Probably my biggest qualm with Forever, Interrupted is an issue I have with Reid’s writing in general: she tells too much and doesn’t show enough. By this I mean that she chooses to have her characters tell the reader how they are feeling, rather than letting the reader figure out what emotions they may be experiencing by witnessing their actions and decisions. I think this is down to the fact that the three novels I’ve read by Reid are all written in the first person; part of me thinks that if she expanded into third person narration, it would leave her more room to experiment and would allow her to let the actions of her characters speak for themselves. Having said that, I think Reid knows that the stories she creates need, to a certain extent, to be written in first person for the reader to truly feel them. Sometimes telling in a story works, and Reid seems to have mastered those moments where telling a reader something is more effective (and affective) than letting them figure it out for themselves. A good example is when Elsie states (in her internal monologue), “I find myself jealous of the dirt that will get to spend so many years close to Ben’s body”. That simple sentence nearly destroyed me, and it’s a sentiment that it would be hard for a reader to pick up on or envision without Elsie telling us. There were several moments like this during the points of Elsie’s grief in the novel, and at those times, I was very grateful that the novel was written in first person, even if it simplified things a touch.
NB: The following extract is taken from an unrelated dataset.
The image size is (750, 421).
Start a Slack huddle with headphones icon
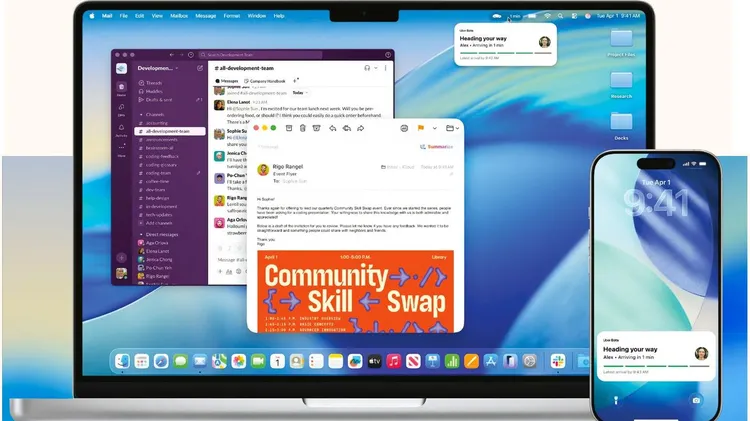(368, 67)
Forever, Interrupted is most unique in its discussion of what exactly love is. Elsie and Ben know each other for only six months, as I said, and yet they feel instantly that they are soul mates. Although Elsie meets, loves and loses Ben all within the span of less than one year, her grief is strong, crushing and all-encompassing. She finds herself, though, in the position of having to justify her love for her husband several times throughout the novel, because many people assume that not knowing Ben for very long means that she can’t possibly miss him that much. Reid, through Elsie, expertly tackles this idea of whether loving someone longer makes it harder to lose them, and I am very happy with the conclusions Elsie reaches on this point. I am a big believer in the power of True Love, in all its forms, and I have never been one to think that it is possible to rush or slow down love. Love is an emotion that takes its own course: for some, it takes years and years to work up to it, while for others, it happens in just one look. Regardless, where True Love is felt, it is felt, and so it cannot be easily dismissed, whether it lasted for days or decades. I appreciate that Reid asserted the validity of all sorts of love and relationships, and I think the greatest lesson that can be taken from Forever, Interrupted is that love is love, no matter who it is between, how long it lasts or what anyone outside the relationship thinks of it.
I highly recommend this novel…but have tissues at the ready!